When Daniels and her colleagues reviewed the video of the Pyxis drill, they discovered that it took the nurse more than two minutes to get all of the required medications, because each one had to be entered individually. “We contacted the company that manufactures Pyxis, and they agreed to improve the biometrics,” Daniels says. “Then we worked with our pharmacy to create a kit that allowed all the medications to be removed at once. The next time we ran the drill, it took the nurse only 29 seconds to retrieve the appropriate medication.”
Postpartum hemorrhage occurs in about 4 percent of births, so this newly streamlined system could save the lives of many women. “Maternal mortality from hemorrhage and other causes is rising in the U.S., and that’s unacceptable,” says Steven Lipman, MD, clinical associate professor of anesthesiology and co-director of the OBSim Program.
“To be involved with OBSim has been exciting, intellectually stimulating, and gratifying,” he adds. “By working together, we’ve broken down barriers and created an esprit de corps that has changed the culture at Packard. Now we’re doing group multidisciplinary rounds every day for each patient. Everyone has a chance to help make a plan of treatment. That’s a direct result of OBSim.”
In addition to preeminence in obstetric research, Packard and Stanford have developed an innovative training and education program for future obstetricians.
Packard Children’s is one of the few institutions in California that uses an “open model” in which private doctors work alongside medical school faculty. About half of the pregnant women admitted to Packard come under the care of private practitioners.
“It’s a wonderful blend,” says Druzin. “Residents and interns learn from highly regarded faculty at the medical school and from skilled doctors in private practice. It’s the best possible education, and has resulted in one of the top OB/GYN training and residency programs in the country.”
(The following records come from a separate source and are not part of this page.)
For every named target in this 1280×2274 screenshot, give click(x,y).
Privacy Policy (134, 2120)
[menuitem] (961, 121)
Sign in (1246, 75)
Today, the Stanford School of Medicine accepts five residents annually to a four-year training program in general obstetrics and gynecology. An additional three-year fellowship in maternal-fetal medicine, accepting just one individual annually, provides training in high-risk obstetrics. The program leads to subspecialist certification, and positions graduates for careers in academic medicine.
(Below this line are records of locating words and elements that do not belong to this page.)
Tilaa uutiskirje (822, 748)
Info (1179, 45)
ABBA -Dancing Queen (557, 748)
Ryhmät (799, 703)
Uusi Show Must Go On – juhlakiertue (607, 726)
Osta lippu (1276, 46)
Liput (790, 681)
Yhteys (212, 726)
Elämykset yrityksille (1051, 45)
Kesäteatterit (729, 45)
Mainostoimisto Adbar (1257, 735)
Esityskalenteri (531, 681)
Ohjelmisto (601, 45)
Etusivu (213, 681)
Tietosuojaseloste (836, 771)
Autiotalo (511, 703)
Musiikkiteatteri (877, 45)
Specialty training and high-quality research go hand in hand, notes El-Sayed. “Our vision at Packard is to conduct clinical studies that affect the care of pregnant women worldwide,” he says. “To do that, we need to support fellows and faculty through unrestricted research grants. Obstetric research has always been under-funded. If donors are thinking about helping children, remember, it all starts with pregnancy.”